Required work:
Write out each entry, exactly the way it appears.

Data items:
====================

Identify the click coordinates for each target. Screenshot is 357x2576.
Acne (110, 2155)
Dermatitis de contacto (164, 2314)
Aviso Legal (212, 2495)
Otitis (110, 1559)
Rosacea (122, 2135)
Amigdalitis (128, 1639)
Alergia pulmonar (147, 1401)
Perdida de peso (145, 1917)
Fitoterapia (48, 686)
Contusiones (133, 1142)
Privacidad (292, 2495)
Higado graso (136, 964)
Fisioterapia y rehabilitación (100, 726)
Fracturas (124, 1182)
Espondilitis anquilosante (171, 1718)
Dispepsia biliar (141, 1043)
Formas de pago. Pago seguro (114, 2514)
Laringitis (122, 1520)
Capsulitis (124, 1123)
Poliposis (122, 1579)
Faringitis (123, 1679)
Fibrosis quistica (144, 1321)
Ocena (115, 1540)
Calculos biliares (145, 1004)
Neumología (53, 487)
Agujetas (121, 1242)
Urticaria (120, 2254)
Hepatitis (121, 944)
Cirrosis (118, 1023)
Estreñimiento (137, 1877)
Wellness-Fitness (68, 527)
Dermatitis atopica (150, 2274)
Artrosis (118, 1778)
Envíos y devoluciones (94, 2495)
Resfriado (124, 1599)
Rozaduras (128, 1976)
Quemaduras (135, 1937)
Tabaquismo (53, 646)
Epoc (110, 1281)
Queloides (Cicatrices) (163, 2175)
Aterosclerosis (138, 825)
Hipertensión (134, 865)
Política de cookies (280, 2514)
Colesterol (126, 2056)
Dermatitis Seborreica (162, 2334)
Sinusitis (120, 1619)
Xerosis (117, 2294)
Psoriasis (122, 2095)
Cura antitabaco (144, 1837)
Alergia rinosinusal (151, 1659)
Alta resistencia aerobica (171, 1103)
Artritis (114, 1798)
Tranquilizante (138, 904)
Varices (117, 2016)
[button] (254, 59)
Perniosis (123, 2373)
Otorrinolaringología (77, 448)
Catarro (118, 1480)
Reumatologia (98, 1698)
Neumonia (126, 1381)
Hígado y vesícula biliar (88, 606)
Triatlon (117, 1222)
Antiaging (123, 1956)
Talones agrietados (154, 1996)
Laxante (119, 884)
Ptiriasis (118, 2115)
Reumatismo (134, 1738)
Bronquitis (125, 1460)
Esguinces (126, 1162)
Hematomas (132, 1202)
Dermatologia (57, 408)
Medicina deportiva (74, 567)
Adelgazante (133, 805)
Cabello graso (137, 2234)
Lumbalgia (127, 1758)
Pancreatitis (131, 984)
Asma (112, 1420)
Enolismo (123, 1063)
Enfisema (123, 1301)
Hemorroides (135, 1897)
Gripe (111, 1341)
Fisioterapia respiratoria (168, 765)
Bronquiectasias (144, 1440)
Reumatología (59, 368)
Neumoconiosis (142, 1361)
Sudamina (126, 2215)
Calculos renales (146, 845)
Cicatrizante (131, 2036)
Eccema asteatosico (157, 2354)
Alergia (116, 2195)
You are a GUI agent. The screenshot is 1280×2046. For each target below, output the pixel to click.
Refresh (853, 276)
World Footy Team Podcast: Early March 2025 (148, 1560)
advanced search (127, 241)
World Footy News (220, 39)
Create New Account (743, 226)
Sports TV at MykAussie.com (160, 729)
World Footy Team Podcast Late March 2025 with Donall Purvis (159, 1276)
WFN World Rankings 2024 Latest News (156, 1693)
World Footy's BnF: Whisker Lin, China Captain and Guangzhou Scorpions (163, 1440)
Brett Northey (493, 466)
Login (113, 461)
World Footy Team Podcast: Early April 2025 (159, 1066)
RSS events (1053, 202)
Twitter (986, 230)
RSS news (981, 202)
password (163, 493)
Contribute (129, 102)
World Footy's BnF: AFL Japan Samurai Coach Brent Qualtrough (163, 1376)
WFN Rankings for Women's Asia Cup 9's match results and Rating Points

====================

Completed task:
Identify the click coordinates for each target. Screenshot is 357x2576.
Acne (110, 2155)
Dermatitis de contacto (164, 2314)
Aviso Legal (212, 2495)
Otitis (110, 1559)
Rosacea (122, 2135)
Amigdalitis (128, 1639)
Alergia pulmonar (147, 1401)
Perdida de peso (145, 1917)
Fitoterapia (48, 686)
Contusiones (133, 1142)
Privacidad (292, 2495)
Higado graso (136, 964)
Fisioterapia y rehabilitación (100, 726)
Fracturas (124, 1182)
Espondilitis anquilosante (171, 1718)
Dispepsia biliar (141, 1043)
Formas de pago. Pago seguro (114, 2514)
Laringitis (122, 1520)
Capsulitis (124, 1123)
Poliposis (122, 1579)
Faringitis (123, 1679)
Fibrosis quistica (144, 1321)
Ocena (115, 1540)
Calculos biliares (145, 1004)
Neumología (53, 487)
Agujetas (121, 1242)
Urticaria (120, 2254)
Hepatitis (121, 944)
Cirrosis (118, 1023)
Estreñimiento (137, 1877)
Wellness-Fitness (68, 527)
Dermatitis atopica (150, 2274)
Artrosis (118, 1778)
Envíos y devoluciones (94, 2495)
Resfriado (124, 1599)
Rozaduras (128, 1976)
Quemaduras (135, 1937)
Tabaquismo (53, 646)
Epoc (110, 1281)
Queloides (Cicatrices) (163, 2175)
Aterosclerosis (138, 825)
Hipertensión (134, 865)
Política de cookies (280, 2514)
Colesterol (126, 2056)
Dermatitis Seborreica (162, 2334)
Sinusitis (120, 1619)
Xerosis (117, 2294)
Psoriasis (122, 2095)
Cura antitabaco (144, 1837)
Alergia rinosinusal (151, 1659)
Alta resistencia aerobica (171, 1103)
Artritis (114, 1798)
Tranquilizante (138, 904)
Varices (117, 2016)
[button] (254, 59)
Perniosis (123, 2373)
Otorrinolaringología (77, 448)
Catarro (118, 1480)
Reumatologia (98, 1698)
Neumonia (126, 1381)
Hígado y vesícula biliar (88, 606)
Triatlon (117, 1222)
Antiaging (123, 1956)
Talones agrietados (154, 1996)
Laxante (119, 884)
Ptiriasis (118, 2115)
Reumatismo (134, 1738)
Bronquitis (125, 1460)
Esguinces (126, 1162)
Hematomas (132, 1202)
Dermatologia (57, 408)
Medicina deportiva (74, 567)
Adelgazante (133, 805)
Cabello graso (137, 2234)
Lumbalgia (127, 1758)
Pancreatitis (131, 984)
Asma (112, 1420)
Enolismo (123, 1063)
Enfisema (123, 1301)
Hemorroides (135, 1897)
Gripe (111, 1341)
Fisioterapia respiratoria (168, 765)
Bronquiectasias (144, 1440)
Reumatología (59, 368)
Neumoconiosis (142, 1361)
Sudamina (126, 2215)
Calculos renales (146, 845)
Cicatrizante (131, 2036)
Eccema asteatosico (157, 2354)
Alergia (116, 2195)
You are a GUI agent. The screenshot is 1280×2046. For each target below, output the pixel to click.
Refresh (853, 276)
World Footy Team Podcast: Early March 2025 (148, 1560)
advanced search (127, 241)
World Footy News (220, 39)
Create New Account (743, 226)
Sports TV at MykAussie.com (160, 729)
World Footy Team Podcast Late March 2025 with Donall Purvis (159, 1276)
WFN World Rankings 2024 Latest News (156, 1693)
World Footy's BnF: Whisker Lin, China Captain and Guangzhou Scorpions (163, 1440)
Brett Northey (493, 466)
Login (113, 461)
World Footy Team Podcast: Early April 2025 (159, 1066)
RSS events (1053, 202)
Twitter (986, 230)
RSS news (981, 202)
password (163, 493)
Contribute (129, 102)
World Footy's BnF: AFL Japan Samurai Coach Brent Qualtrough (163, 1376)
WFN Rankings for Women's Asia Cup 9's match results and Rating Points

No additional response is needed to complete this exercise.